10 min read

Every conditional branch in every C program compiles to two things: a comparison that sets flags, and a conditional jump that reads those flags. There are no if statements in machine code — only flag tests and jumps. This chapter makes that...

Chapter 10: Control Flow

The Jump is the Computer's Only Decision

Every conditional branch in every C program compiles to two things: a comparison that sets flags, and a conditional jump that reads those flags. There are no if statements in machine code — only flag tests and jumps. This chapter makes that translation explicit, covering every conditional jump in the x86-64 ISA, every C control structure mapped to assembly, and the CMOV family of conditional move instructions that implement branching without branches.

Unconditional Jumps

The simplest jump: go to a label, no conditions.

jmp target              ; near jump (32-bit offset from RIP)
jmp short target        ; short jump (8-bit offset, ±127 bytes)
jmp rax                 ; indirect jump: jump to address in RAX
jmp [rax]               ; indirect jump: jump to address stored at memory[RAX]
jmp [table + rax*8]     ; indirect jump through table (jump tables, see below)

Jump Encodings

Three encodings exist for unconditional jumps:

  • Short jump (EB cb): 2 bytes total. Offset is a signed 8-bit value, range ±127 bytes from the next instruction. The assembler uses this when the target is within range.
  • Near jump (E9 cd): 5 bytes total. Offset is a signed 32-bit value, range ±2GB from the next instruction. This covers virtually all jumps in a 64-bit binary.
  • Far jump: Used for switching between privilege levels or code segments (relevant for MinOS kernel work in Chapter 33). Rare in userspace.

The assembler chooses automatically. You can force the short encoding with jmp short label (and get an assembler error if the target is out of range).

Indirect Jumps

jmp rax               ; jump to the address stored in RAX

Indirect jumps are the mechanism behind: 1. Virtual function calls in C++ — the vtable entry holds the address 2. Jump tables for switch statements — an array of addresses indexed by the case value 3. Return from functionret is essentially jmp [rsp]; add rsp, 8 4. Dynamic dispatch in interpreters

; Function pointer call (C: fp())
; Assume function pointer is in RAX
call rax               ; push return address, jump to RAX
; or for a call through memory:
call [rdi + 16]        ; vtable entry at offset 16

Conditional Jumps

Every conditional jump checks one or more flags from RFLAGS. After a CMP or TEST instruction, the flags encode the relationship between the operands, and the conditional jump acts on those flags.

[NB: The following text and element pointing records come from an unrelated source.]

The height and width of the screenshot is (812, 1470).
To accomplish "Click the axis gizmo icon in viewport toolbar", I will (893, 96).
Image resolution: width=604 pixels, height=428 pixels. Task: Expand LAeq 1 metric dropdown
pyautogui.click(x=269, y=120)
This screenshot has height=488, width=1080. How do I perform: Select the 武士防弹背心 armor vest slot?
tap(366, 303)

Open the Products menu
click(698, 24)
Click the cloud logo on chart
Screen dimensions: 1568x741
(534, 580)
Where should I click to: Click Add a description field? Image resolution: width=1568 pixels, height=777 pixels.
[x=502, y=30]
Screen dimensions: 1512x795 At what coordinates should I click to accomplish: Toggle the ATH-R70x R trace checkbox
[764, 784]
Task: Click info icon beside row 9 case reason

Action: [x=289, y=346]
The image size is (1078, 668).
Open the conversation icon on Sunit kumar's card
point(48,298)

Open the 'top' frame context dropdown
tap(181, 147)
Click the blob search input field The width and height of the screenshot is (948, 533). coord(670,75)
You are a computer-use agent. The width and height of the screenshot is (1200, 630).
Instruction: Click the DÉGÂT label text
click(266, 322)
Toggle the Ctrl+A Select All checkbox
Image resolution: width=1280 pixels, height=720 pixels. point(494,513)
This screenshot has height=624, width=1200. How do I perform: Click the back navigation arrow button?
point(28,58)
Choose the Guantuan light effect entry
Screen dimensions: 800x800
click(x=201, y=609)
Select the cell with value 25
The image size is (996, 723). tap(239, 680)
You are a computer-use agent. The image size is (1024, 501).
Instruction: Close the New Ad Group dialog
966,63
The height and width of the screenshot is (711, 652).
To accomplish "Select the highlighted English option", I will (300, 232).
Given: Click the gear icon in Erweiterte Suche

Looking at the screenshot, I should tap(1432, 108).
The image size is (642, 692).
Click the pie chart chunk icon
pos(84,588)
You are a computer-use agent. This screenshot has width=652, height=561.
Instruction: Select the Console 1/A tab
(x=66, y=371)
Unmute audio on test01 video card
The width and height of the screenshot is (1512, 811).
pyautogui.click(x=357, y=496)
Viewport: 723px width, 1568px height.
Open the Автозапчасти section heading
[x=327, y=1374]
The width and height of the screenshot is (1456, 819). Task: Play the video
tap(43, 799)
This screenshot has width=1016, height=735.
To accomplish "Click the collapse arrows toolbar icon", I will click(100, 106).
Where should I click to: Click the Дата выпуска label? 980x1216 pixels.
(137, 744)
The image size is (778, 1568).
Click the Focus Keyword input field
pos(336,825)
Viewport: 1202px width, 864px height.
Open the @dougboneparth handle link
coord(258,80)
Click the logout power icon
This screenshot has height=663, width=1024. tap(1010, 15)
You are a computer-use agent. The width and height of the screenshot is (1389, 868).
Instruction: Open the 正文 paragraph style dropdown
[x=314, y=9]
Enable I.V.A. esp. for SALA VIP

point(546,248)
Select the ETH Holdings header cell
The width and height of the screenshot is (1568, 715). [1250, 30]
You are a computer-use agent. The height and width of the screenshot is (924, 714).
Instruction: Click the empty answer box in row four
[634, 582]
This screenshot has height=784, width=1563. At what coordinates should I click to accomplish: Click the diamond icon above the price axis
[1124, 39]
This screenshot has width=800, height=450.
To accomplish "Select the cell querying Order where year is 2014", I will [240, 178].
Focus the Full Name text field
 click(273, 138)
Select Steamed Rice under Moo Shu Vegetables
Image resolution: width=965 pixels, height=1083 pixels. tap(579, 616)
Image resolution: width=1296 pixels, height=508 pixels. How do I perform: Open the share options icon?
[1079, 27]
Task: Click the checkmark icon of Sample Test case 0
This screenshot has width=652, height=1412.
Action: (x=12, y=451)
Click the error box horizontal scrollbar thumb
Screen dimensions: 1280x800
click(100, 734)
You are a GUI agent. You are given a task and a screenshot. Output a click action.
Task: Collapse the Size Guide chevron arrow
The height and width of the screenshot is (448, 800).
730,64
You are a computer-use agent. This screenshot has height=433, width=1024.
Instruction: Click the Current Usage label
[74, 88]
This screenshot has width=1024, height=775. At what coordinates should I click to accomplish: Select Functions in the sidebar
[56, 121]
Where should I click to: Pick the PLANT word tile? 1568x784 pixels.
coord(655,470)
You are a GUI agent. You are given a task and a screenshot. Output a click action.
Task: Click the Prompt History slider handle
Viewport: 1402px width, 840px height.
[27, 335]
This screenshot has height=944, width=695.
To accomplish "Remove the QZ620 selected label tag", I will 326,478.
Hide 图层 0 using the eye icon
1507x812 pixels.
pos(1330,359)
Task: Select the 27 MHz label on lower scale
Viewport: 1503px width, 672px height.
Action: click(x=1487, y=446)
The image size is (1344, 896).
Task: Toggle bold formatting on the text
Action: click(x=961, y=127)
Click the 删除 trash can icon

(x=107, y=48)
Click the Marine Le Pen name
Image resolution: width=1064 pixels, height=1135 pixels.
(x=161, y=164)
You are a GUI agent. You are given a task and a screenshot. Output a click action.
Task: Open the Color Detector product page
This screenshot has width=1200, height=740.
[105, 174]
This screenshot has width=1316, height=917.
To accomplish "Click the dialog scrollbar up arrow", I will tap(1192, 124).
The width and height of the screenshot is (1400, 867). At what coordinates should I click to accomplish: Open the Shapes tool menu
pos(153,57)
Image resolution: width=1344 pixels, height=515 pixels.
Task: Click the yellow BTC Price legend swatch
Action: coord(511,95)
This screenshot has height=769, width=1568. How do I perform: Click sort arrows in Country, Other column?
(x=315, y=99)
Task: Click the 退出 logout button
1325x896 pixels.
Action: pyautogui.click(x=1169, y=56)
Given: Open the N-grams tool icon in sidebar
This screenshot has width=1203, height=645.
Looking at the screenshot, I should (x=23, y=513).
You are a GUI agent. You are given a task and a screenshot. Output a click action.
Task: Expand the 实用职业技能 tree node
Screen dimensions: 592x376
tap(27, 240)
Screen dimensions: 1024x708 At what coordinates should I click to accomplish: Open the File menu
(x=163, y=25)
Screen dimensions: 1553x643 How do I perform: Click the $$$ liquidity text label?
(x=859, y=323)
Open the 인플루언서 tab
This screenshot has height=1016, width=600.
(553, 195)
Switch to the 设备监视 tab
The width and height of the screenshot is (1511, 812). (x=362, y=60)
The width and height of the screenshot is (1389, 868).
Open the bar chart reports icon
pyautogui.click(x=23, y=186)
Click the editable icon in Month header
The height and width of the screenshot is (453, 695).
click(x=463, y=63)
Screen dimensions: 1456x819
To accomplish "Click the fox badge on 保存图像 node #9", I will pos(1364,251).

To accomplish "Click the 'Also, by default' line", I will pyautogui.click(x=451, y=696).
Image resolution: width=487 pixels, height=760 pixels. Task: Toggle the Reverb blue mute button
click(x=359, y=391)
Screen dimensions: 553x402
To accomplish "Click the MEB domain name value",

The Complete Conditional Jump Reference

Signed comparisons (use after CMP on signed integers):

Mnemonic Aliases Flag condition C equivalent
JE JZ ZF = 1 ==
JNE JNZ ZF = 0 !=
JL JNGE SF ≠ OF < (signed)
JLE JNG ZF = 1 OR SF ≠ OF <= (signed)
JG JNLE ZF = 0 AND SF = OF > (signed)
JGE JNL SF = OF >= (signed)
JS SF = 1 result is negative
JNS SF = 0 result is non-negative
JO OF = 1 signed overflow occurred
JNO OF = 0 no signed overflow

Unsigned comparisons (use after CMP on unsigned integers):

Mnemonic Aliases Flag condition C equivalent
JE JZ ZF = 1 ==
JNE JNZ ZF = 0 !=
JB JNAE, JC CF = 1 < (unsigned, "below")
JBE JNA CF = 1 OR ZF = 1 <= (unsigned, "below or equal")
JA JNBE CF = 0 AND ZF = 0 > (unsigned, "above")
JAE JNB, JNC CF = 0 >= (unsigned, "above or equal")

Other conditional jumps:

Mnemonic Flag condition Use case
JP JPE PF = 1
JNP JPO PF = 0
JCXZ CX = 0
JECXZ ECX = 0
JRCXZ RCX = 0

⚠️ Common Mistake — Signed vs. Unsigned: This is the most common control flow bug in assembly. Consider:

nasm cmp rax, 0x8000000000000000 jl is_less

If RAX = 0 and the comparison value is 0x8000000000000000 (which is -INT64_MAX-1 as a signed value, or 9223372036854775808 as unsigned), then: - JL (signed less than): 0 < -INT64_MAX-1? No, because -INT64_MAX-1 is negative. JL is NOT taken. - JB (unsigned less than): 0 < 9223372036854775808? Yes. JB IS taken.

Using JL where you mean JB (or vice versa) gives completely wrong results. The rule: use JL/JLE/JG/JGE for signed integers, use JB/JBE/JA/JAE for unsigned.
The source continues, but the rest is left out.